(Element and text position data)
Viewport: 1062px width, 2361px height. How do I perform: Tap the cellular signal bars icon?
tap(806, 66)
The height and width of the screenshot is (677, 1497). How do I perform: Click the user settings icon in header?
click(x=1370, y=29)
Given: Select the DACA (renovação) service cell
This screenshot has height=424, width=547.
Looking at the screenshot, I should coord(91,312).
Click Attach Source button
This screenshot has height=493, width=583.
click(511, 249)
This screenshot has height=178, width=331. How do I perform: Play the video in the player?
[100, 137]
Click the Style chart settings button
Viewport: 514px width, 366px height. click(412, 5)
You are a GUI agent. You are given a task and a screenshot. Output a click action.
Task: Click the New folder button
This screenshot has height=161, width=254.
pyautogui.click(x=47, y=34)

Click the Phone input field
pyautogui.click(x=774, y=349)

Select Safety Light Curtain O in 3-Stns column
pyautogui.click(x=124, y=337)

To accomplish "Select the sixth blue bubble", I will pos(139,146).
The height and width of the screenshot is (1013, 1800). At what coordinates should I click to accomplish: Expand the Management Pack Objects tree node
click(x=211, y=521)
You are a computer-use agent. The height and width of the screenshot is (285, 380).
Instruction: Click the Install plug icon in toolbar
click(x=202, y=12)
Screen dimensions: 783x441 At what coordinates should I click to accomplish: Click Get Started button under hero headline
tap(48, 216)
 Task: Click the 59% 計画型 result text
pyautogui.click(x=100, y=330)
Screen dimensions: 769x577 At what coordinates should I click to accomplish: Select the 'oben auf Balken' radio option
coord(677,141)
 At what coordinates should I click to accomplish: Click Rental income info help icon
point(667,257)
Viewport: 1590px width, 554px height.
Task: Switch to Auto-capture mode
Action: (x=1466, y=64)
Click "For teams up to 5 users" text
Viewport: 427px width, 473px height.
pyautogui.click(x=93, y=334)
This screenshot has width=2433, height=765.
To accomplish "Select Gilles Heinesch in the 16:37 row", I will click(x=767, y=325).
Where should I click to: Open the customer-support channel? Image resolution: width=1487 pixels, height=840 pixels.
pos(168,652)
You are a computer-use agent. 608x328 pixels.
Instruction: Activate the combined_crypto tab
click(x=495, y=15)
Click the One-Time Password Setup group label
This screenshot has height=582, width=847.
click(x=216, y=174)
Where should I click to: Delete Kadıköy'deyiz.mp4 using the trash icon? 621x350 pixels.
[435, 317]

* Instruction: Please swap "At what coordinates should I click to accomplish" for "Which point should I click to complete" in every item and write the items out again with nothing else changed.

* Result of the task:
Viewport: 1062px width, 2361px height. How do I perform: Tap the cellular signal bars icon?
tap(806, 66)
The height and width of the screenshot is (677, 1497). How do I perform: Click the user settings icon in header?
click(x=1370, y=29)
Given: Select the DACA (renovação) service cell
This screenshot has height=424, width=547.
Looking at the screenshot, I should coord(91,312).
Click Attach Source button
This screenshot has height=493, width=583.
click(511, 249)
This screenshot has height=178, width=331. How do I perform: Play the video in the player?
[100, 137]
Click the Style chart settings button
Viewport: 514px width, 366px height. click(412, 5)
You are a GUI agent. You are given a task and a screenshot. Output a click action.
Task: Click the New folder button
This screenshot has height=161, width=254.
pyautogui.click(x=47, y=34)

Click the Phone input field
pyautogui.click(x=774, y=349)

Select Safety Light Curtain O in 3-Stns column
pyautogui.click(x=124, y=337)

To accomplish "Select the sixth blue bubble", I will pos(139,146).
The height and width of the screenshot is (1013, 1800). Which point should I click to complete: Expand the Management Pack Objects tree node
click(x=211, y=521)
You are a computer-use agent. The height and width of the screenshot is (285, 380).
Instruction: Click the Install plug icon in toolbar
click(x=202, y=12)
Screen dimensions: 783x441 Which point should I click to complete: Click Get Started button under hero headline
tap(48, 216)
 Task: Click the 59% 計画型 result text
pyautogui.click(x=100, y=330)
Screen dimensions: 769x577 Which point should I click to complete: Select the 'oben auf Balken' radio option
coord(677,141)
 Which point should I click to complete: Click Rental income info help icon
point(667,257)
Viewport: 1590px width, 554px height.
Task: Switch to Auto-capture mode
Action: (x=1466, y=64)
Click "For teams up to 5 users" text
Viewport: 427px width, 473px height.
pyautogui.click(x=93, y=334)
This screenshot has width=2433, height=765.
To accomplish "Select Gilles Heinesch in the 16:37 row", I will click(x=767, y=325).
Where should I click to: Open the customer-support channel? Image resolution: width=1487 pixels, height=840 pixels.
pos(168,652)
You are a computer-use agent. 608x328 pixels.
Instruction: Activate the combined_crypto tab
click(x=495, y=15)
Click the One-Time Password Setup group label
This screenshot has height=582, width=847.
click(x=216, y=174)
Where should I click to: Delete Kadıköy'deyiz.mp4 using the trash icon? 621x350 pixels.
[435, 317]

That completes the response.